Part 2 of our series on the Scramble in South Africa takes us back to the Zulu modernizer, Shaka, in the early 19th century, all the way to the end of the Anglo-Zulu War between the British imperialists and the Zulus ruled by Cetshwayo. The land theft and swindling you’ve come to expect from the Scramble for Africa combine here with some sharpening of white supremacist ideology, a lot of which it turns out was developed specifically to find a theory of how and why the British Empire should settle and rule South Africa.
The wealthiest and most powerful state in Africa is South Africa, and its fate has been pivotal to the whole continent. This was no less true during the Scramble for Africa, which is why this series will have multiple episodes on South Africa. In this one, the so called “frontier wars” between the Europeans and the Xhosa; the Cattle Killing Movement; how the Cape Colony fell into British hands, the Boers and the British Empire, the Dutch East India Company, Canada and other analogies…
This one is about the precolonial African powers in the Congo – Zanzibar’s representative Tippu Tip, Msiri of Katanga, and a few others (but mainly these two). We talk about their rise in the context of growing European power, and their eventual fall to Belgium – although as you’ll see it wasn’t exactly Belgium, but Leopold II and his British and German allies that made the theft of Congo possible. Another key piece – the centre of the board – falls in the Scramble for Africa.
After six episodes of preparation we are ready to talk about the famous Berlin Conference of 1884 where Africa was actually carved up. Along the way you meet some of the most legendary villains – Stanley and Leopold (though you still haven’t met Rhodes), also Livingstone and Brazza. We end in Berlin itself and at the Berlin Conference 1884.
The British imperialists take Sudan. First, they send Gordon, acting in the name of the Khedive of Egypt. That doesn’t go so well. The next expedition culminates in the brutal battle of Omdurman in 1898, the quintessential colonial military mismatch and the demonstration for the colonial use of the machine gun.
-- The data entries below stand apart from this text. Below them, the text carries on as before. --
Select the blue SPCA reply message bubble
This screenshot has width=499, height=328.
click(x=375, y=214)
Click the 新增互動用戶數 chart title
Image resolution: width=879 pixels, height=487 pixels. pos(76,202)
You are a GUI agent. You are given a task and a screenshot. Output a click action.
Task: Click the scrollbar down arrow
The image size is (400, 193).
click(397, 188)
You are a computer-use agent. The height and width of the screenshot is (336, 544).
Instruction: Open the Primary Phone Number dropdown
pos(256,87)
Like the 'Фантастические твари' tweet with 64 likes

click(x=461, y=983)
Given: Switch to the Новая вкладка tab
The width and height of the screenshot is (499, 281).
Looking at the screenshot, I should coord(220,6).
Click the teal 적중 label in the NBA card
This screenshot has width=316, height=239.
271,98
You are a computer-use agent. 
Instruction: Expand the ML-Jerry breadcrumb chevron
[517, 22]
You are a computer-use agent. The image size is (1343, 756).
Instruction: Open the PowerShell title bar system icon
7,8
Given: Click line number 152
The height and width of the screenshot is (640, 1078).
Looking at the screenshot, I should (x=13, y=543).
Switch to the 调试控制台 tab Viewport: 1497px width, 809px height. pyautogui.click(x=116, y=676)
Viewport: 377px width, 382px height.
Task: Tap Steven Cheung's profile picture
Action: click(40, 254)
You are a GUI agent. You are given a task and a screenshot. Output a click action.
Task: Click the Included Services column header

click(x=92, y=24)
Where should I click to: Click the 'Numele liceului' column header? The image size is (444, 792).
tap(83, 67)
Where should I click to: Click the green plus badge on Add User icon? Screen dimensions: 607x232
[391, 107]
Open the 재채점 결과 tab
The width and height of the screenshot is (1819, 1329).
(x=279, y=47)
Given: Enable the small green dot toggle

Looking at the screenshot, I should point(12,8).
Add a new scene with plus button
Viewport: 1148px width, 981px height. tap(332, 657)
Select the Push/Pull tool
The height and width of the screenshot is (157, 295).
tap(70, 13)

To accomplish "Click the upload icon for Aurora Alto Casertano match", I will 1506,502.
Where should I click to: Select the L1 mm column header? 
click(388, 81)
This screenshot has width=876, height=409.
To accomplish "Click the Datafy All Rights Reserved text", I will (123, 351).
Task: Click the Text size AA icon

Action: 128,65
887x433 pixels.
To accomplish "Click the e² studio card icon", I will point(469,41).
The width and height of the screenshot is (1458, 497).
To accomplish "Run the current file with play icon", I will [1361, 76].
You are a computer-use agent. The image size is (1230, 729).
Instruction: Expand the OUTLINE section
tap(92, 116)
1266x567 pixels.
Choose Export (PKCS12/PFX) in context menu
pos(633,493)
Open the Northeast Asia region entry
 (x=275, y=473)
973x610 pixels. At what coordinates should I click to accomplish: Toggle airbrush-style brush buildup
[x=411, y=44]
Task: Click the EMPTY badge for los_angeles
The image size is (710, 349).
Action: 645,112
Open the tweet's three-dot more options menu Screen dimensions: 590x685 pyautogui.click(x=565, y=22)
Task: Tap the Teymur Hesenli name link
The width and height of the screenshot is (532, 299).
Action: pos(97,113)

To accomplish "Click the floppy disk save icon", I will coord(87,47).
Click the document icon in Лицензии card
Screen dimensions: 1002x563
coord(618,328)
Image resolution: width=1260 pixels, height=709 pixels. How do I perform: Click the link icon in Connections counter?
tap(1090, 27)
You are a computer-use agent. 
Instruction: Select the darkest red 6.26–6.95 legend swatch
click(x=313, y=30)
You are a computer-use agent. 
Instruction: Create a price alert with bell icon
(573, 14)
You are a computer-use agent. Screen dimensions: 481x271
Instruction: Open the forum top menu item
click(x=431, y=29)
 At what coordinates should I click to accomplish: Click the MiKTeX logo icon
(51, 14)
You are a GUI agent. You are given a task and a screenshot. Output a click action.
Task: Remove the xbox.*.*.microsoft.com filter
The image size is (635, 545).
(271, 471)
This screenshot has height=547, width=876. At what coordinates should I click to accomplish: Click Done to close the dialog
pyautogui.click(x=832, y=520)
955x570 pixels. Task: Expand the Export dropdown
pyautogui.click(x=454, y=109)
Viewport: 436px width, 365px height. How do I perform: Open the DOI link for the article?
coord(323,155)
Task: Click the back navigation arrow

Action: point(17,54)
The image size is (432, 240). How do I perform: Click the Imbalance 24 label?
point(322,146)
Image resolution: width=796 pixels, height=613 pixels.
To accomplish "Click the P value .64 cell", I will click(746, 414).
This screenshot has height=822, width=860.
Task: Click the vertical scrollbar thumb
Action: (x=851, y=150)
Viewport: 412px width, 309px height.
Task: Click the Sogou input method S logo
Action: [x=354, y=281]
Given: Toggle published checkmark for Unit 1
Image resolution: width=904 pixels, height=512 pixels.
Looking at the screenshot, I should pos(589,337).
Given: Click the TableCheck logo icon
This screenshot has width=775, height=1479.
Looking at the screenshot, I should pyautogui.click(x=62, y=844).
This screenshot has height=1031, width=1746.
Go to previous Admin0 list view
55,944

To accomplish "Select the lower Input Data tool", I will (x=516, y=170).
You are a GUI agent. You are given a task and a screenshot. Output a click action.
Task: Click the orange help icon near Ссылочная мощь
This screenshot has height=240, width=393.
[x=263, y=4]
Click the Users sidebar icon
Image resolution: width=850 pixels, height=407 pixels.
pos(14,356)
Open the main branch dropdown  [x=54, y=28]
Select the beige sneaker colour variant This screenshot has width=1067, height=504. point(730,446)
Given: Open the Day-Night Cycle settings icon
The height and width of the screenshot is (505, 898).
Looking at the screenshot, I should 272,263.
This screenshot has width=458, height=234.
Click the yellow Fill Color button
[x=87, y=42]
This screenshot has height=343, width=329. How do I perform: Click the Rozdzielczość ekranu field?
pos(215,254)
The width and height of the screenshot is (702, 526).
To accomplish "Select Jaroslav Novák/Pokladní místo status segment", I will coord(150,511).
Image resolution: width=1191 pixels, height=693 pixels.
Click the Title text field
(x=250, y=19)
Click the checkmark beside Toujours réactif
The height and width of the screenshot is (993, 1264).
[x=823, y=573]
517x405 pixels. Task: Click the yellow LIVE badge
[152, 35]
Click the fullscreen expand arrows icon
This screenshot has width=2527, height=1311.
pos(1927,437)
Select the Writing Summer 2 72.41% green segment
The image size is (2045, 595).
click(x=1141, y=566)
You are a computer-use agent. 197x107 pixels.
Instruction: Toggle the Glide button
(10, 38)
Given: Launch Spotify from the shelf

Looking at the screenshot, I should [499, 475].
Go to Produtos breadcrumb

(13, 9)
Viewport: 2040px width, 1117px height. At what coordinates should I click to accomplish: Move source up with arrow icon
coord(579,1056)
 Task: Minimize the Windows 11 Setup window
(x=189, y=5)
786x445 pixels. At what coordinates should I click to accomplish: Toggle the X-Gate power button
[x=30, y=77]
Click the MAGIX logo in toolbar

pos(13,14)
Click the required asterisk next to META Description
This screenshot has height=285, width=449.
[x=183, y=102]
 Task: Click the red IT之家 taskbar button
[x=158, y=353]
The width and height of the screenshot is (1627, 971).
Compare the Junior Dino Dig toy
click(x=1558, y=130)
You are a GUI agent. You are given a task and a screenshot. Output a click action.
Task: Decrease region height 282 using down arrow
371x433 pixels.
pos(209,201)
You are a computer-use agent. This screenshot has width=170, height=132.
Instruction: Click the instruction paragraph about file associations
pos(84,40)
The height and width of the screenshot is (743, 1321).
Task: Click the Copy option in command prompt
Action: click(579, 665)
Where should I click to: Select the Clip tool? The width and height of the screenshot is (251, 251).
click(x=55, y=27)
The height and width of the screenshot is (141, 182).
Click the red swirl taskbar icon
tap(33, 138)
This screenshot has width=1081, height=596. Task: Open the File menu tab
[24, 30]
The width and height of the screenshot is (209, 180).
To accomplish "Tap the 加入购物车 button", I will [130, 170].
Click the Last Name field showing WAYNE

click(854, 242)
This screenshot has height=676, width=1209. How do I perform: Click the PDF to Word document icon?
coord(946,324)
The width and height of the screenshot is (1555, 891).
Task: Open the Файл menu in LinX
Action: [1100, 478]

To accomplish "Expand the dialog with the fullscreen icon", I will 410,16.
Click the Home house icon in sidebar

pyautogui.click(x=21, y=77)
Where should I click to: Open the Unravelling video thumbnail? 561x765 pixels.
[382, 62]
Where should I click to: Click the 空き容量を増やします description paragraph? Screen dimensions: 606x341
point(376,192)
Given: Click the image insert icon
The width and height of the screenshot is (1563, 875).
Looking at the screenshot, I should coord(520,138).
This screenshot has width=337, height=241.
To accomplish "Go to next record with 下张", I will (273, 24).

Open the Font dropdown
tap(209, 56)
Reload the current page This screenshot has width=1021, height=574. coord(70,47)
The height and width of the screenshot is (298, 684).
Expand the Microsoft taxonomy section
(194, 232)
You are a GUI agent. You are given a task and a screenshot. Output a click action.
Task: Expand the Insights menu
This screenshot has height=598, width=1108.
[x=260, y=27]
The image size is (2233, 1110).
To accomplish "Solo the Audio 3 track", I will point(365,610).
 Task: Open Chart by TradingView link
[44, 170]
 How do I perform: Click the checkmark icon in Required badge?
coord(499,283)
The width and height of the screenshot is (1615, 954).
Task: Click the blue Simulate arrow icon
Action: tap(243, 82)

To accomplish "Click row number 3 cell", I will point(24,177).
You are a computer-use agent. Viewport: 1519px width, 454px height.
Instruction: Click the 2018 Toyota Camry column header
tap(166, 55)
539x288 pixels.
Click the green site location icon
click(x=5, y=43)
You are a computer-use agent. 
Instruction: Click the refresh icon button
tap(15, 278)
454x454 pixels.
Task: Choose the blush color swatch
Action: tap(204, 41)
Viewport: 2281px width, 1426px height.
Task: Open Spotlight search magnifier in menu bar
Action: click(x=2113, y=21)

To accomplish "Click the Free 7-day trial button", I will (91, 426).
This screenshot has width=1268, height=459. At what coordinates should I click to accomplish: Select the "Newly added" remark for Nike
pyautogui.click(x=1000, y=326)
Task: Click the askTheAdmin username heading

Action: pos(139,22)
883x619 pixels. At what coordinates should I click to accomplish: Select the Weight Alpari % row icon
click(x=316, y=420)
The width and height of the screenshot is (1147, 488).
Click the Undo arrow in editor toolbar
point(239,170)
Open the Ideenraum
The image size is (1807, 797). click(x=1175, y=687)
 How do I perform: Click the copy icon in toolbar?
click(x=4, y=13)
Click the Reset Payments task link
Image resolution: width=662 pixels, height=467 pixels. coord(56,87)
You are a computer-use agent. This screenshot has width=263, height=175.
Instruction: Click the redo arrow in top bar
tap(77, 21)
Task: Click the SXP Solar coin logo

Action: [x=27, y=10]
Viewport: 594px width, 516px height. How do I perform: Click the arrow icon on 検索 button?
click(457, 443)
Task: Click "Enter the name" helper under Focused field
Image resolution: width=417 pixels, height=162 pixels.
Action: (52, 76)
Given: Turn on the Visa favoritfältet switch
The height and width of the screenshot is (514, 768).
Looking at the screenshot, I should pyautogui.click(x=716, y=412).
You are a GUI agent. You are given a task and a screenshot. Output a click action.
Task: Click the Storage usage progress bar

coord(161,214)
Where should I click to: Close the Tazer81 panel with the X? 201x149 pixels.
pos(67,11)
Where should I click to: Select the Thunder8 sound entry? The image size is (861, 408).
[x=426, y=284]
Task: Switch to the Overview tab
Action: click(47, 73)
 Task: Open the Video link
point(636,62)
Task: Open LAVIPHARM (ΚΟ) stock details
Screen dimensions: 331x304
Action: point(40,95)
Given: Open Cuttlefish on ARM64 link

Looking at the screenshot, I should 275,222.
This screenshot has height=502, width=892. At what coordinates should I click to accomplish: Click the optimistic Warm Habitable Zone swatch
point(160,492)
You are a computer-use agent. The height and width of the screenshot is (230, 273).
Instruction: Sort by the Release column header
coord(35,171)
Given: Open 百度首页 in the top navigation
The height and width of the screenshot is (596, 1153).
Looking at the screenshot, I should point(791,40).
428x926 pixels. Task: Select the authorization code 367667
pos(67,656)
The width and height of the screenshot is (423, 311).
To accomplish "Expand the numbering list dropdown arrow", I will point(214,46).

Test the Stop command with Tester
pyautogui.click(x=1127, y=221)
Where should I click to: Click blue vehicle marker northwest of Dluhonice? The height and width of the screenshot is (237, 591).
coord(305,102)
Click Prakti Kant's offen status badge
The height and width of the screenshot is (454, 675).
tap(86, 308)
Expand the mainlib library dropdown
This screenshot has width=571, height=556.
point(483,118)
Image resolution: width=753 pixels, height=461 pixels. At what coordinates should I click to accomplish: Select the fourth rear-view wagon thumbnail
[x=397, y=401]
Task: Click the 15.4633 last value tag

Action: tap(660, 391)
We tell Gordon’s story in detail, and tell the story of the Mahdi and his successor the Khalifa, also in some detail, trying to get at least a little bit beyond what his British enemies (and captives) said about him.
Fifth instalment in our Scramble for Africa series is the story of Abyssinia (aka Ethiopia), which managed to maintain its independence during the Scramble for Africa despite all the efforts of the would-be Italian colonizers (who would be back in the 20th century, but not during the Scramble). We focus on the rulers of Abyssinia but we get into the colonizer’s intrigues too, concluding with the decisive battle of Adwa, at which an African victory threw off European racial science so badly that Europe had to “whiten” the Ethiopian King Menelik II and the Ethiopians in their race theories.
In 1882 at the battle of Tel el Kabir, Garnet Wolesley (who had suppressed the Riel Resistance in 1870) defeated the Egyptian nationalists led by al-Arabi. This was the final blow in a long imperialist campaign to take Egypt from the ambitious modernizers that had ruled it from the 1820s. The epic financial swindle involved are far too little known, but luckily they were chronicled in amazing detail by Theodore Rothstein, in a 1910 book called Egypt’s Ruin, with an introduction by Wilfred Scawen Blunt. Rothstein and Blunt are interesting characters themselves, but the story they tell has many resonances and should be carefully attended to by anyone who’s ever wondered what the IMF, World Bank, and US military are up to today… our 4th instalment in the Scramble for Africa series.
Our third instalment before we really dig into the actual scramble for Africa is to give you a flavor for how we’re interpreting what we read. Lenin wrote Imperialism, the Highest Stage of Capitalism as an explanation for WWI, but much of what he wrote was about Africa; WEB Du Bois wrote an essay with the same intent and a similar argument, called The African Roots of the War; and of course Walter Rodney returns to our discussion to prepare us to get into the history. Dave makes some critiques of Lenin (and Hobson) citing Fieldhouse, and concludes the episode with his own multicausal interpretation for the scramble, which was how he taught it in high school.
Take a tour with us of a few of the African kingdoms that tried to resist the slave trade – before, in some cases, giving in. King Affonse of Kongo, Queen Nzinga of Matamba, Agaja of Dahomey (and others from that kingdom), the Asante in the west, and then east we have Abyssinia, the Bachwezi, and in the south we talk about Shaka Zulu and about the Merina kingdom in Madagascar. A short debate about the European and Arab slave trades, and then some notes about nutrition in Africa before colonialism (spoiler: Africans ate much better before the Europeans colonized them, which involved stealing their food).
A new Civilizations series on the Scramble for Africa. We begin our series on this decisive event in world history with a multi-episode survey of pre-colonial Africa. In this episode we talk about the devastation wrought by the European slave trade and focus on Africa’s West Coast (then known as the Gold Coast) before the scramble. There’s also a bit of debating Afrocentrism (you can imagine who takes which side of the debate).